The death of Murad left the family destitute and forced Taha to work to help her brother-in-law eke out a livelihood. “I didn’t work before, but nowadays I have been compelled to do so to help my brother-in-law. I make sweets and sell them in the market,” Taha said. She makes less than $5 a day.
Abdel-Kareem Shamsan, the head of the Humanitarian Relief Coalition in Taiz Province, said that the hardships Taha and the Al-Mansoubs face are not uncommon. The war has broken up hundreds of families in Taiz, and conditions worsen daily as the war rages on.
 
 “Most of the families were not poor before the war started. Many were relatively wealthy, but after the heads of their households were killed, the families have been dispersed,” Shamsan said.
According to Fadhl Al-Thobhani, a professor of sociology at Taiz University, many of the families have fled to rural areas, as there are houses still standing in the villages and work is easier to find.

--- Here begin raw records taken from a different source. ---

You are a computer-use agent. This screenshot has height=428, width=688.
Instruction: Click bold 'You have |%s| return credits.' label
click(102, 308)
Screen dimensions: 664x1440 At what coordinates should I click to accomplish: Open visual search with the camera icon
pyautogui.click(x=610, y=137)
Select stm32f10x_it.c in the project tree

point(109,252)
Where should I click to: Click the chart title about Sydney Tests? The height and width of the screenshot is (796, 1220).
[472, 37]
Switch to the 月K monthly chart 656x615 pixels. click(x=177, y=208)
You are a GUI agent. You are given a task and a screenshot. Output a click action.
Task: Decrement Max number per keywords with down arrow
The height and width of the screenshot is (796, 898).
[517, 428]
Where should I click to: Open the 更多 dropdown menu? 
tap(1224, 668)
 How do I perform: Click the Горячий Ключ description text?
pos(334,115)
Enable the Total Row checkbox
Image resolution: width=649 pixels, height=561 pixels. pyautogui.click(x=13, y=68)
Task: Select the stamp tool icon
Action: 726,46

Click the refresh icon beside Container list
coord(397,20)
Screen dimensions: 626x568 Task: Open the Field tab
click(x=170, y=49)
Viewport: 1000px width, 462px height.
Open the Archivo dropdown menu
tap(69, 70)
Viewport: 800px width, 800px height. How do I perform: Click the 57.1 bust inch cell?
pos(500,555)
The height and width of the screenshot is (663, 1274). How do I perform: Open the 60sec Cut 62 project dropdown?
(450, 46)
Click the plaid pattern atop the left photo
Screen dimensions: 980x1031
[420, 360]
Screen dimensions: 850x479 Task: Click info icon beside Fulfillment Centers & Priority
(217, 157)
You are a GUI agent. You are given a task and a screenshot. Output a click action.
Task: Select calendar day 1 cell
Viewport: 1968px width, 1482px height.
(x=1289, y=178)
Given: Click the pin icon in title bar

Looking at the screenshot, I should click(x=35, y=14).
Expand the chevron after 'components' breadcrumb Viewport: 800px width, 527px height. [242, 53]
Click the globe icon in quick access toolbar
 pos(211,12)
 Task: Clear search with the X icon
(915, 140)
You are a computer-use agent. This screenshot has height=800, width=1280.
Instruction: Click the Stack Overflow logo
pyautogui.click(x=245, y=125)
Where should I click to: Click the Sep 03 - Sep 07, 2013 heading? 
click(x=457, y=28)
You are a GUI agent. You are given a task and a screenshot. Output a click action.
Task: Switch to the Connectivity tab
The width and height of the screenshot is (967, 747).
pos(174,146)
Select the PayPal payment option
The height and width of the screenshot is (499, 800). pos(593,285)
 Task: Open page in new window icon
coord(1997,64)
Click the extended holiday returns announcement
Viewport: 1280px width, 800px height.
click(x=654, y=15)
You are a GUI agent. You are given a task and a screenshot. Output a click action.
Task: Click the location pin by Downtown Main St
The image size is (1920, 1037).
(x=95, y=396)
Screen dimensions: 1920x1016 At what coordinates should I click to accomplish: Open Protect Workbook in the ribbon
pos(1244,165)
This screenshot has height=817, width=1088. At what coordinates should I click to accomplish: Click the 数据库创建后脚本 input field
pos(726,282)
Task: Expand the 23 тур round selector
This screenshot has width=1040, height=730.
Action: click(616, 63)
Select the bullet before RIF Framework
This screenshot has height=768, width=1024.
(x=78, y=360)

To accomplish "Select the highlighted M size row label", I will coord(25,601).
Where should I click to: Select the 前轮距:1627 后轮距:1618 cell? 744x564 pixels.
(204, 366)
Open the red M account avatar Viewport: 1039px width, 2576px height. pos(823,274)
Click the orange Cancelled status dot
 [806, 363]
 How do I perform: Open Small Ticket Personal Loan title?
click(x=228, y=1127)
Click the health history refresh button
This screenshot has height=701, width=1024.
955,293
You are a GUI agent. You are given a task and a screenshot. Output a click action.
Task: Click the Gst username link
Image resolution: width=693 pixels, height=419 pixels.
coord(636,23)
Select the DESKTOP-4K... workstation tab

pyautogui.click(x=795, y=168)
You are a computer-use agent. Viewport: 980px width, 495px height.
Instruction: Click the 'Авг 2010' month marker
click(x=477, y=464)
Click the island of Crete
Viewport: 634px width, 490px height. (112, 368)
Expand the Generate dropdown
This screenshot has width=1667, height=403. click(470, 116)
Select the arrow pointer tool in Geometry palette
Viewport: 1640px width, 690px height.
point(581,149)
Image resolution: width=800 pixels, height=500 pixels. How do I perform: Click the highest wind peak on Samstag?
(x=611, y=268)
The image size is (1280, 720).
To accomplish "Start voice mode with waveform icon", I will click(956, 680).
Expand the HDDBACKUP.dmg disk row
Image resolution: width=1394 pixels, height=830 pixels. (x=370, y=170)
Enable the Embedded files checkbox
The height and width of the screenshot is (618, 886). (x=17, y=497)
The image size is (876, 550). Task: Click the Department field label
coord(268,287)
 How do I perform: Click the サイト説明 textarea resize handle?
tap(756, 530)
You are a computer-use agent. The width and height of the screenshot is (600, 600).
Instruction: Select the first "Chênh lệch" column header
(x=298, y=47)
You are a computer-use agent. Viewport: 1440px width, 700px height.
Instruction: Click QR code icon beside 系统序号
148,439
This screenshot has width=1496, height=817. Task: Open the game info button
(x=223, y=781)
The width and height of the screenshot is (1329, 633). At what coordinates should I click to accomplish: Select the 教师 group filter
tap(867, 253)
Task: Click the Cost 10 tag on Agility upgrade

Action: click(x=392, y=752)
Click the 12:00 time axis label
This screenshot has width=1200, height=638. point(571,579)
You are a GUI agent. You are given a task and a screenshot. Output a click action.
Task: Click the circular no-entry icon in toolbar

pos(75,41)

The locals “pull together” to help others out, he said, but added that the war was nevertheless fraying the social fabric that binds the province together.
 
 “Many people will be able to work again after the war, but the families that have lost the head of their household will have difficulty doing so, so the government will have to find funds to help them,” Thobhani said. He agreed with Shamsan that the locals need to come together to help those left destitute by the fighting.

Taha knows that the people of Taiz cannot go on under siege without help for much longer. “My dream in this life is to live with my children in the same house again. I have not lost hope, but I am calling on international organisations to help the victims of the war in Taiz,” Taha said.